What the task asks
Copy out the lines below, starting with the line that contains "Identify the location of change." and ending with the line that contains "(1339, 224).", both included, character for character. Leave the pictures out of your answer.

Given data

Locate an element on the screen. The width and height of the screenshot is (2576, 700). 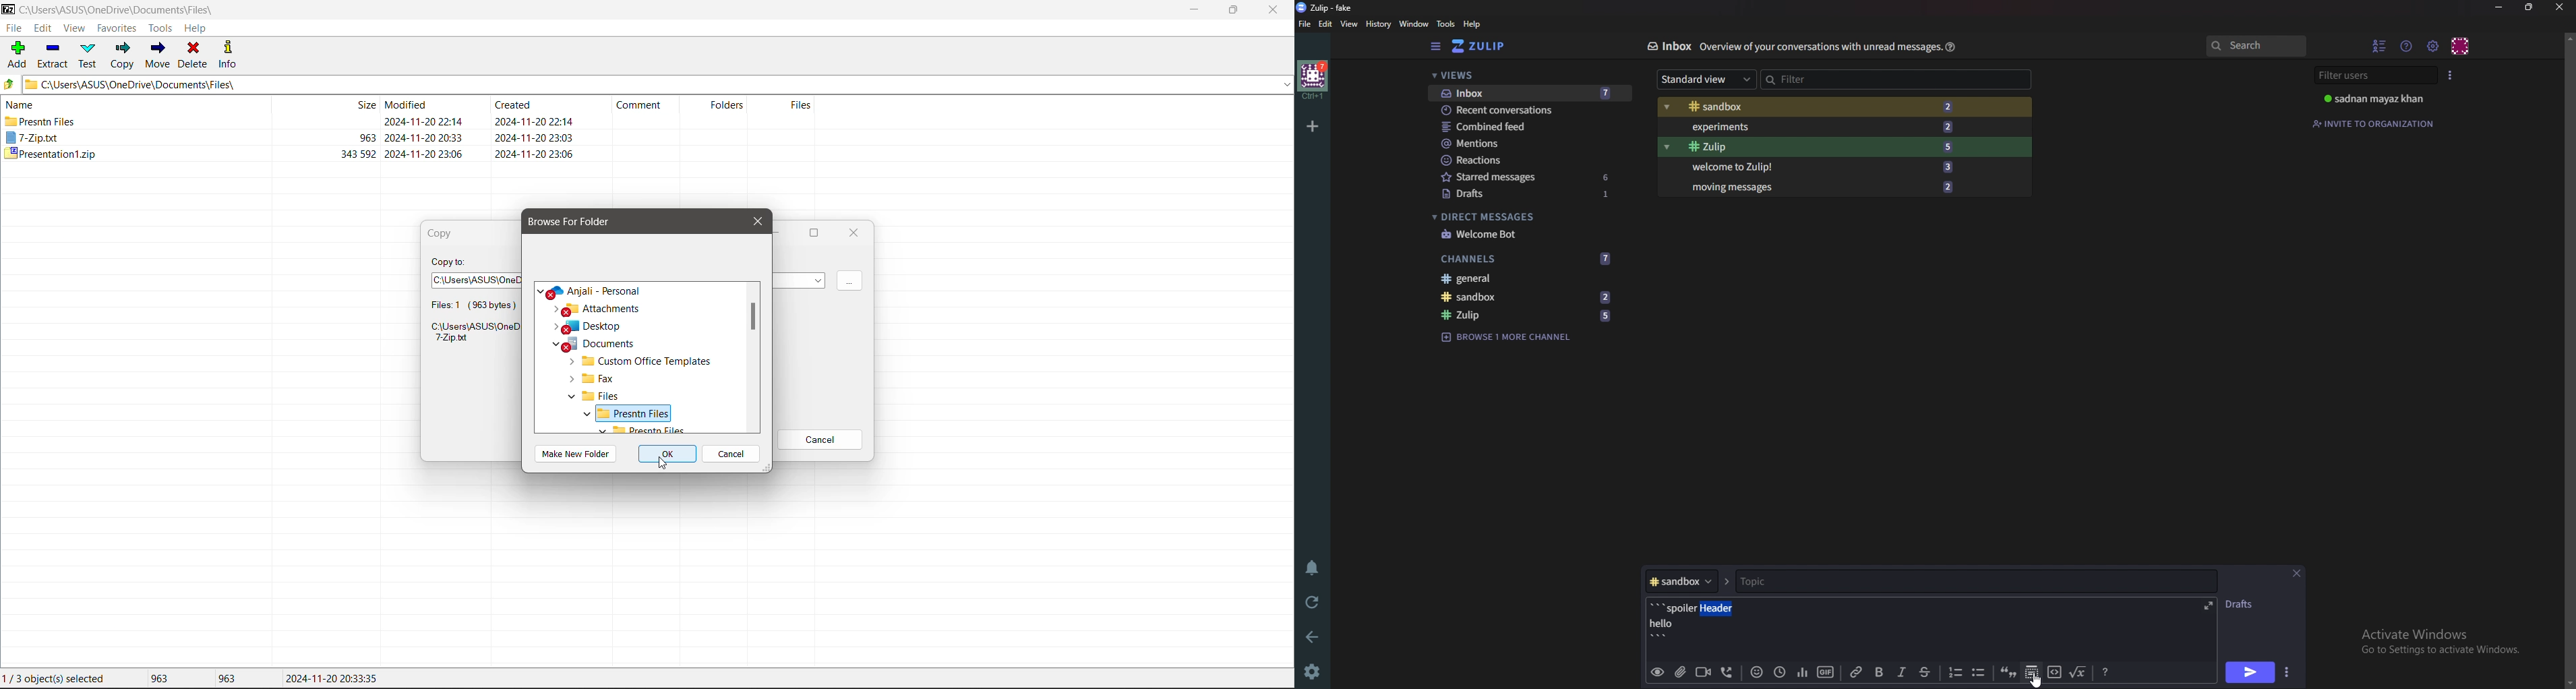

--

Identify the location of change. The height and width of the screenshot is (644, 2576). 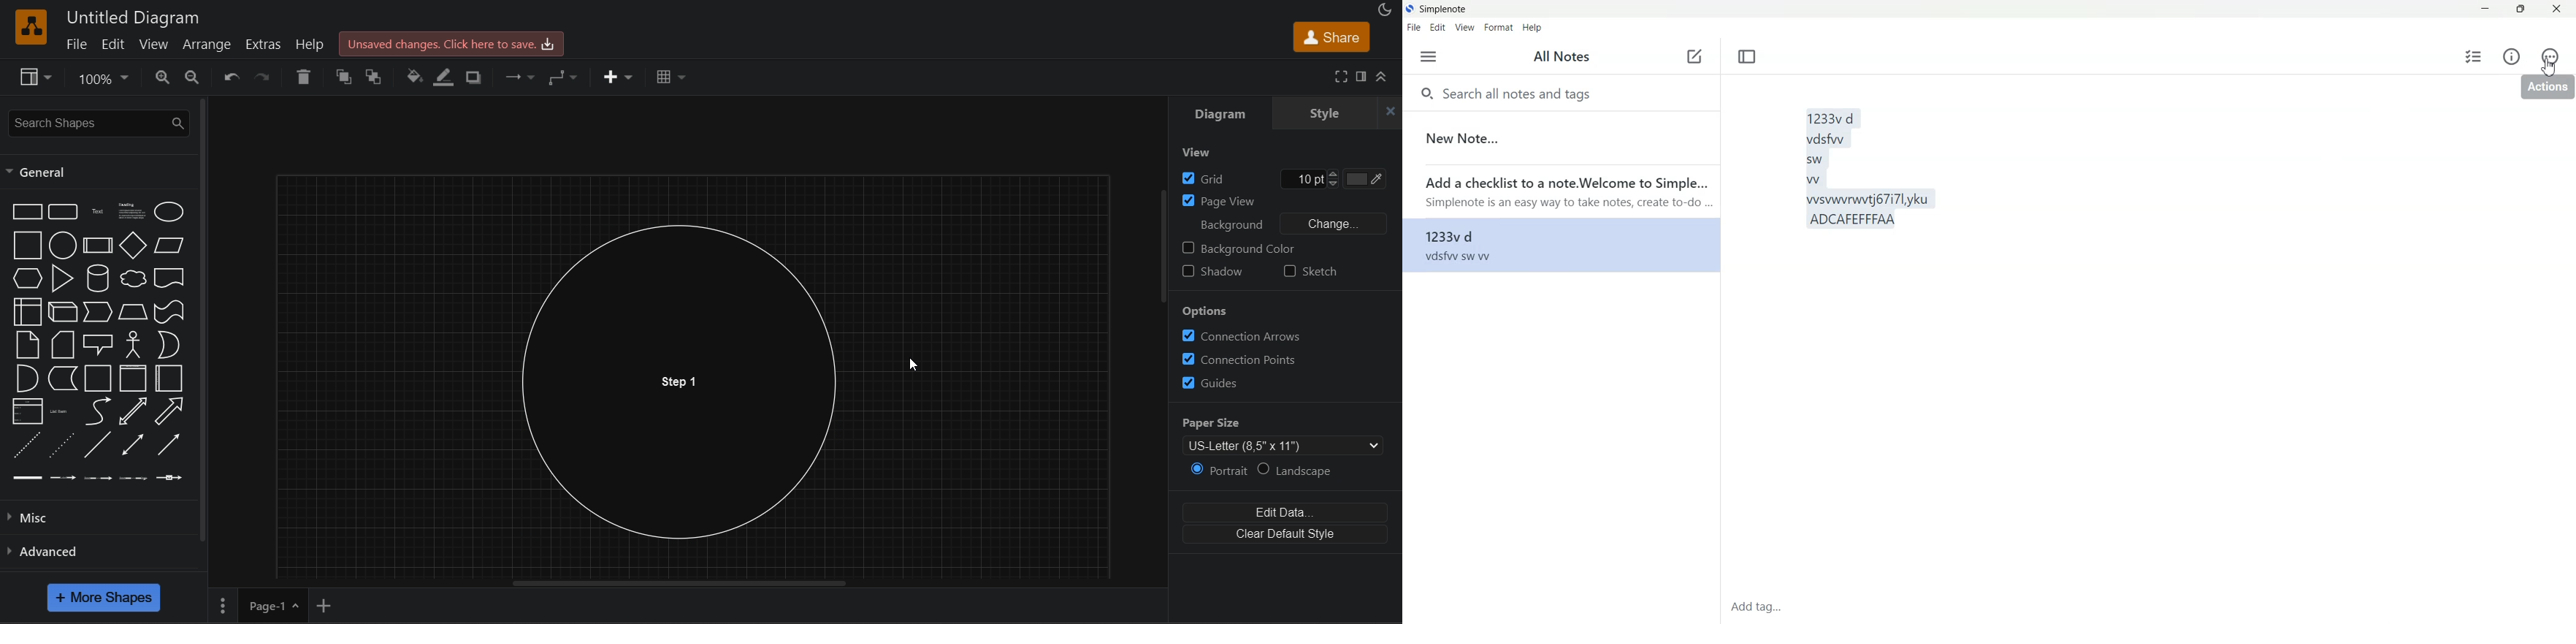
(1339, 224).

--

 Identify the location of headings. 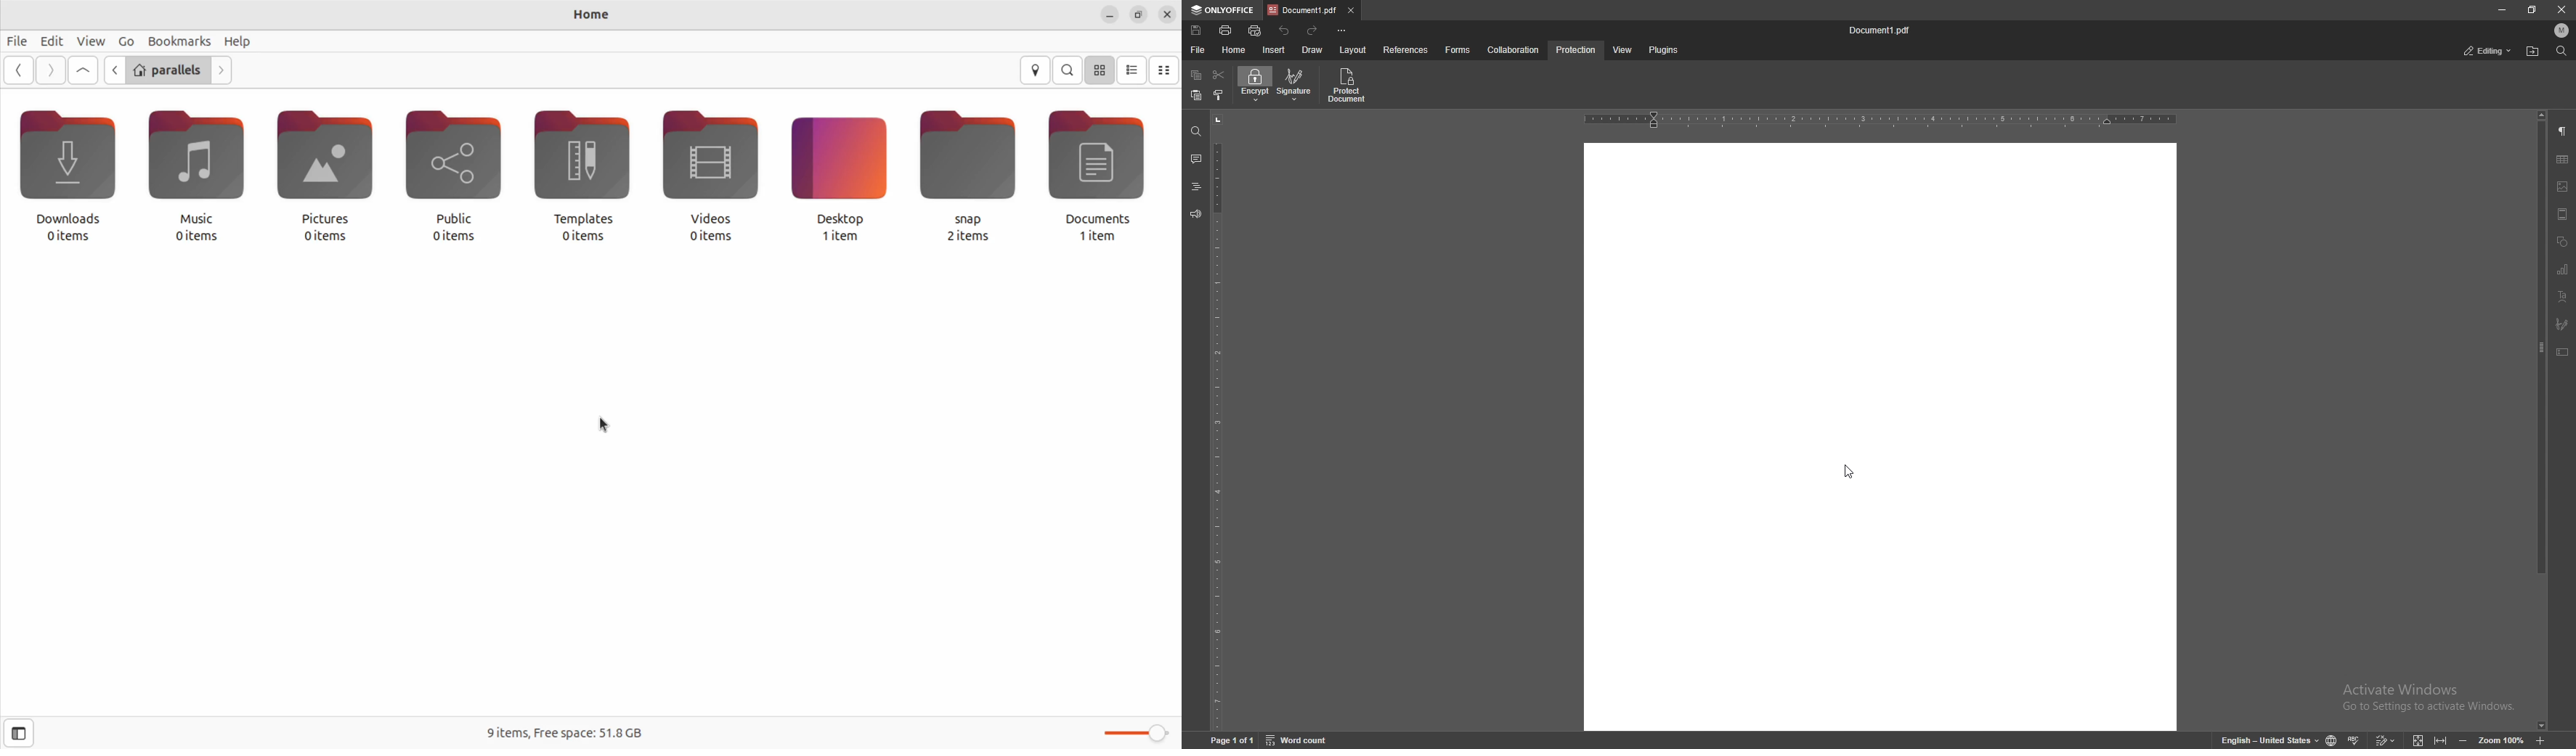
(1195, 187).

Result of the exercise
Identify the location of change. The height and width of the screenshot is (644, 2576). 
(1339, 224).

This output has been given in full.